Google—Google used YouTube creator content to train AI models internally while blocking competitors and refusing creator compensation
Google used YouTube video content to train its Gemini and Veo AI models without explicit creator consent or compensation, while simultaneously prohibiting competitors from accessing the same content via YouTube's terms of service. In December 2024 YouTube introduced opt-in settings for third-party AI training but these did not apply to Google's own internal use. In January 2026, Google publicly stated it should not pay for 'freely available' web content used in AI training. The EU opened an investigation in December 2025.
Scoring Impact
| Topic | Direction | Relevance | Contribution |
|---|---|---|---|
| Intellectual Property Ethics | -against | primary | -1.00 |
| Overall incident score = | -0.966 | ||
Score = avg(topic contributions) × significance (high ×1.5) × confidence (0.64)
Evidence (2 signals)
Google publicly stated it should not pay for freely available web content used in AI training
In January 2026, Google public affairs executive Roxanne Carter clarified that the company does not believe it should pay for 'freely available' content used to train AI models, while making deals for archival/specialized content not publicly available.
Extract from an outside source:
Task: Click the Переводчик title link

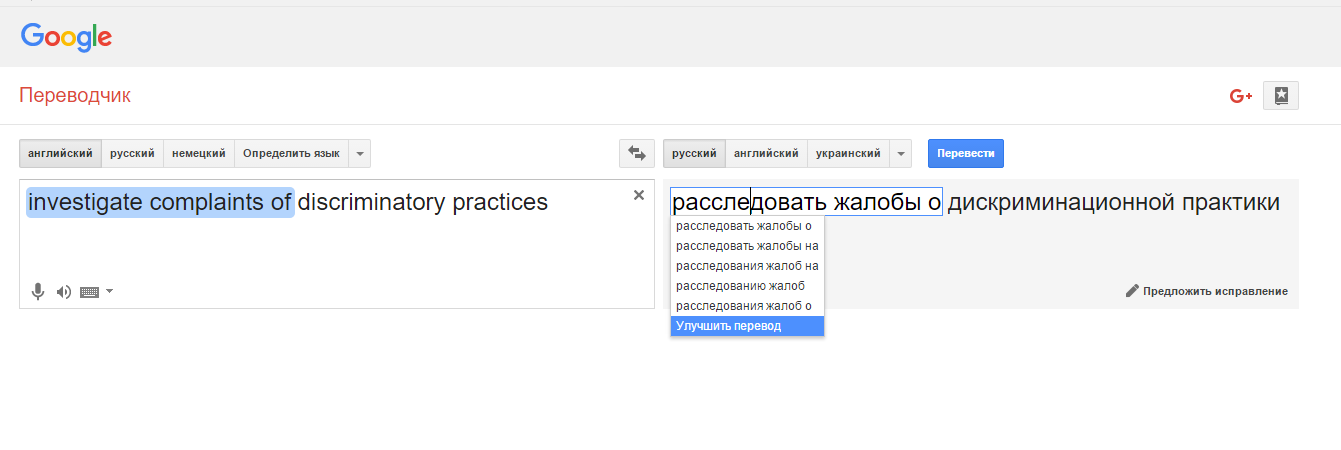Action: tap(75, 96)
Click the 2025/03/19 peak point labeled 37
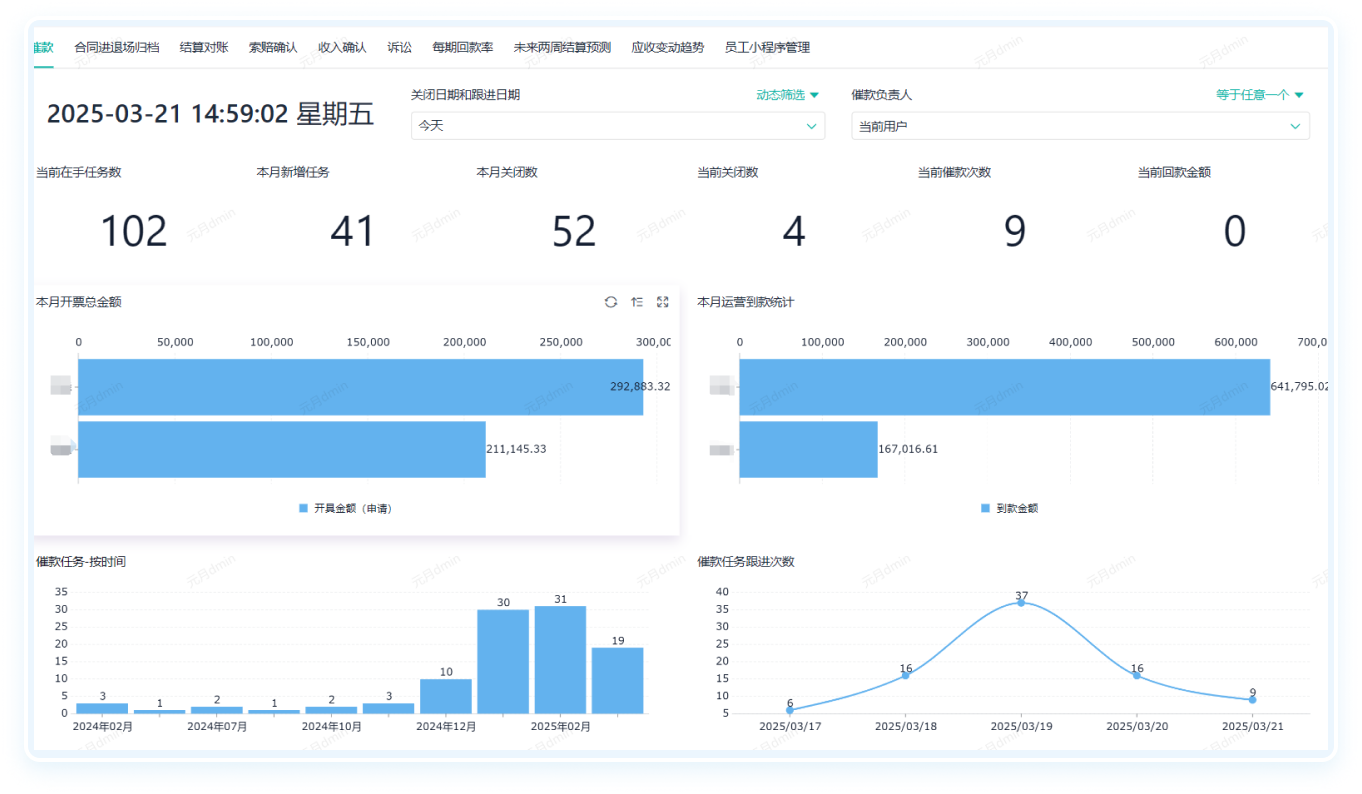 (1021, 602)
CNBC confirmed Google uses YouTube videos to train Gemini and Veo AI models without creator compensation
Reporting confirmed Google uses YouTube video content to train its Gemini and Veo 3 AI models. While YouTube introduced opt-in settings for third-party AI training in December 2024, these controls do not apply to Google's own internal use. YouTube does not facilitate payments between AI companies and creators.